Let's look at how to use [`setuptools`](https://setuptools.pypa.io/en/latest/index.html) to package our library.  See the
packaging guidelines here:
https://packaging.python.org/en/latest/guides/distributing-packages-using-setuptools/

The main thing we need to do is create a `setup.py` that describes our
package and its requirements:

Here's a first `setup.py`:

```python
from setuptools import setup, find_packages

setup(name='mymodule',
      description='test module the SciComp class',
      url='https://github.com/dgerosa',
      author='Davide Gerosa',
      author_email='davide.gerosa@unimib.it',
      license='MIT',
      packages=find_packages(),
      install_requires=['numpy', 'matplotlib'])
```


The packaging ecosystem is always evolving.  There are 2 special config files that can
help customize the package and contain the defaults for other tools: `setup.cfg` and
`pyproject.toml`.  See:

* [Configuring setuptools using `setup.cfg` files](https://setuptools.pypa.io/en/latest/userguide/declarative_config.html)

* [Configuring setuptools using `pyproject.toml` files](https://setuptools.pypa.io/en/latest/userguide/pyproject_config.html)
```


## Installing

We can use setup in a variety of ways.  Two useful ways are:

* Install:

  `python setup.py install --user`

  This will copy the source files into your install location (likely
  `~/.local/...`) putting them into your python search path.  Then you
  can use this package from anywhere.

* Development mode (https://setuptools.pypa.io/en/latest/userguide/development_mode.html):

  `python setup.py develop --user`

  This doesn't actually install anything in your user- or site-wide
  install location, but instead it creates a special link in that
  install directory back to your actual project code.

  This allows you to continue to develop the package without needed to
  re-install each time you change the source.

  You can uninstall via:

  `pip uninstall mymodule`

The above put the package in the user-specific install location
(because of the `--user` flag).  If you leave this off, it will try to
install in the system-wide path, which might require admin privileges.


## Using our module

Once the module is installed, we can use it from any directory.  For example, if we do:

```python
import mymodule
print(mymodule.__file__)
```

it shows us where the module is installed on our system.  In my case, it is:

```
/Users/dgerosa/Documents/reps/scientificcomputing_bicocca_2023/lectures/mymodule/mymodule/__init__.py
```

Let's generate a plot:

```python
from mymodule.mandel import mandelbrot
fig = mandelbrot(128)
fig.savefig("test.png")
```

This produces the plot shown below:

![test.png](attachment:test.png)


## pip Deployment 

Making your code pip-installable is now trivial. The one thing left to do is uploading your code to https://pypi.org/ which is where pip looks for information. 
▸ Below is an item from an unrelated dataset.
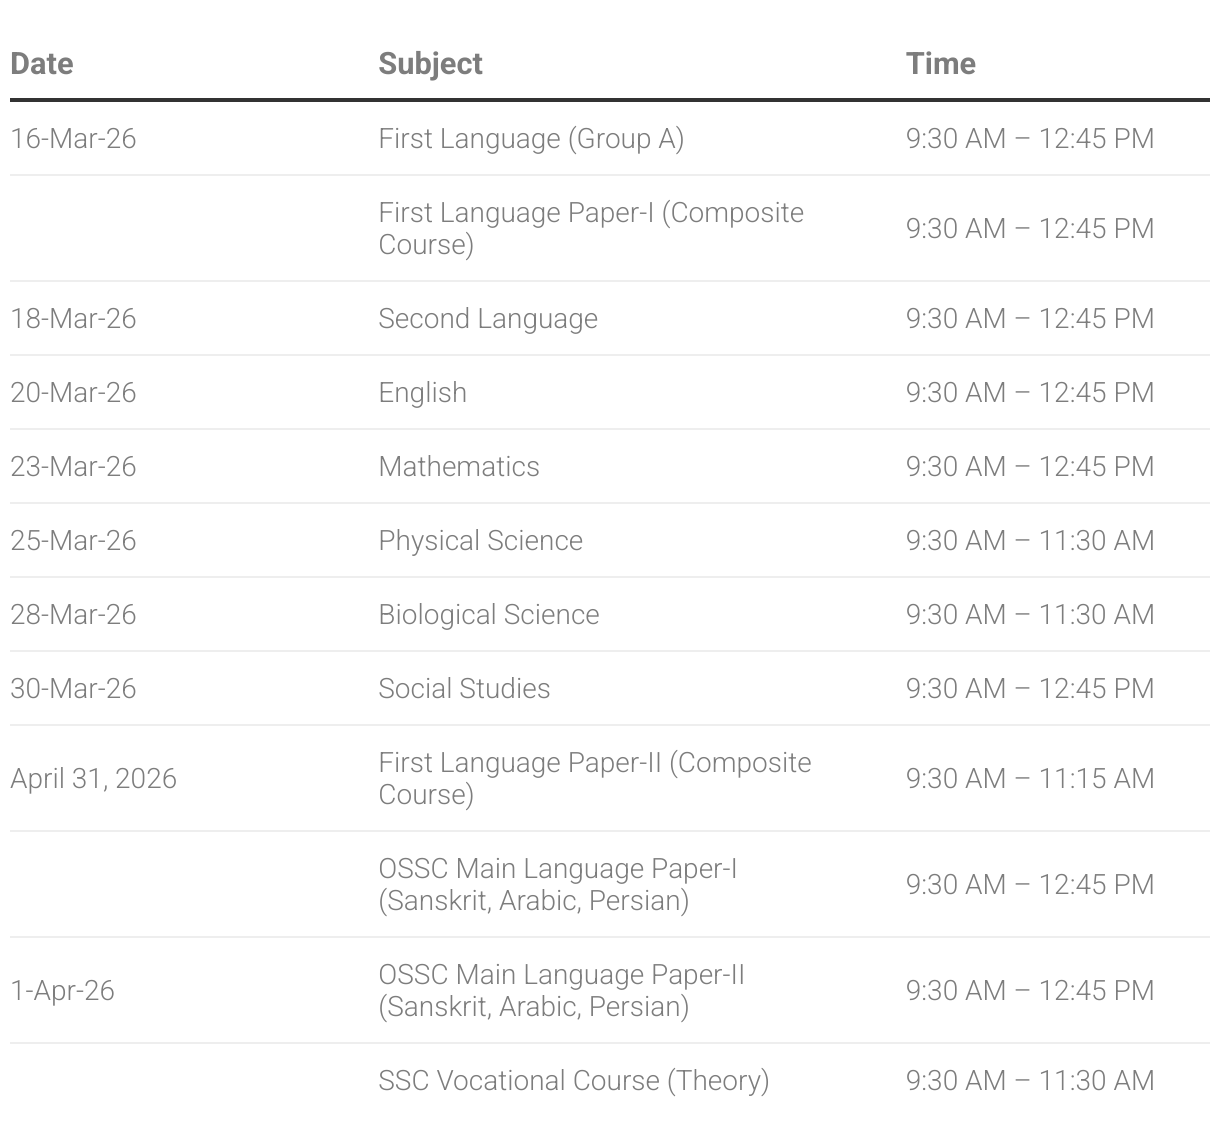Click the Second Language subject cell

pyautogui.click(x=487, y=318)
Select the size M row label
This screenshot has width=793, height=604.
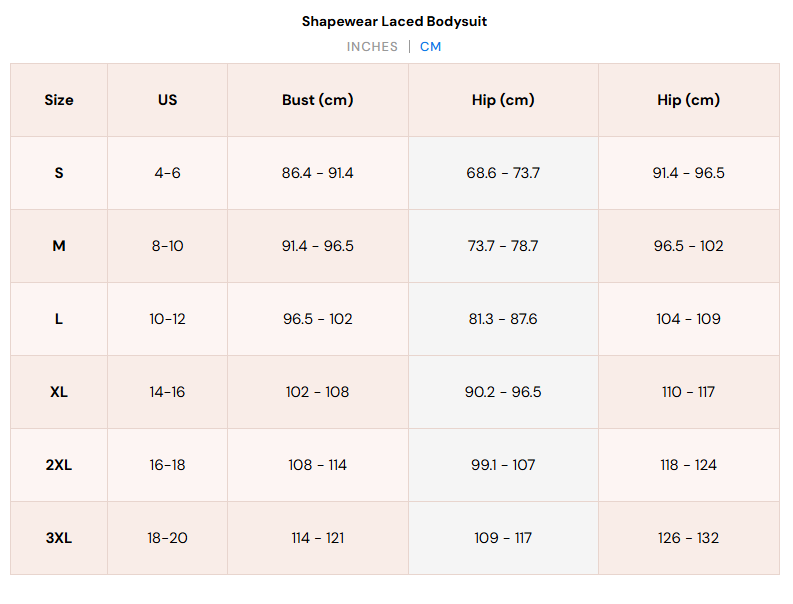click(x=59, y=246)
You need to create an account on pypi and generate an API token. Instructions [here](https://packaging.python.org/en/latest/tutorials/packaging-projects/). Then create the distribution bundle with 

```python setup.py sdist``` to create the distribution bundle

Pypi has a test server https://test.pypi.org/ where you cna try things out before going to the real pip repository (don't want to mess things up...). Upload with


```twine upload --repository pypitest dist/* #for the test server```

When you're confident everything works

```twine upload dist/* #for the real pip```

and you're done! Everybody will be able to pip-install and use your code. 


For a complete example from my reseach have a look at https://github.com/dgerosa/precession which is indeed pip installable. 




<div class="alert alert-block alert-warning">

Let me say here that producing good, well documented, and reusable code is *crucial* for being influential in modern research. No point understanding a beautiful piece of physics if nobody else can use it!  
    
</div>



# Tools to Make Your Life Easier

## Version control

Put your project under git version control. Just do it. 


## Code checkers

There are a number of tools that help check code for formatting and
syntax errors that are quite useful for developers.  Many projects
automatically enforce these tools on changes submitted to github.

Many editors have plugins that can automatically run these tools
as your write your code.

* [flake8](https://flake8.pycqa.org/en/latest/)

  `flake8` is a checker for [PEP 8](https://peps.python.org/pep-0008/)
  style conformance.  You can turn off checks that you don't like
  via a [`.flake8`
  file](https://flake8.pycqa.org/en/latest/user/configuration.html#configuration-locations).

* [pylint](https://pypi.org/project/pylint/)

  `pylint` is a static code analyzer.  It can find errors and also suggest improvements
  to your code.  You can [generate a configuration file](https://pylint.readthedocs.io/en/latest/user_guide/configuration/index.html)
  to customize its behavior (or add a section to `pyproject.toml`).

* [black](https://pypi.org/project/black/)

  `black` is an _uncompromising code formatted_.  It will automatically rewrite your code
  based on PEP-8 style.

* [pyupgrade](https://github.com/asottile/pyupgrade)

  `pyupgrade` will upgrade source to a later python standard, making
  use of new features where available.  For instance, you can run as:

  ```
  pyupgrade --py39-plus file.py
  ```

  to update to python 3.9 support.

* [isort](https://pycqa.github.io/isort/)

  `isort` simply sorts the module imports at the top of your modules,
  grouping the standard python ones together followed by
  package-specific ones.


# Part 2. Unit testing with pytest

Testing is an integral part of the software development process.  We want to catch
mistakes early, before the go on to affect our results.

## Types of testing

There are a lot of different types of software testing that exist.
Most commonly, for scientific codes, we hear about:

* Unit testing : Tests that a single function does what it was designed to do

* Integration testing : Tests whether the individual pieces work together as intended.
  Sometimes done one piece at a time (iteratively)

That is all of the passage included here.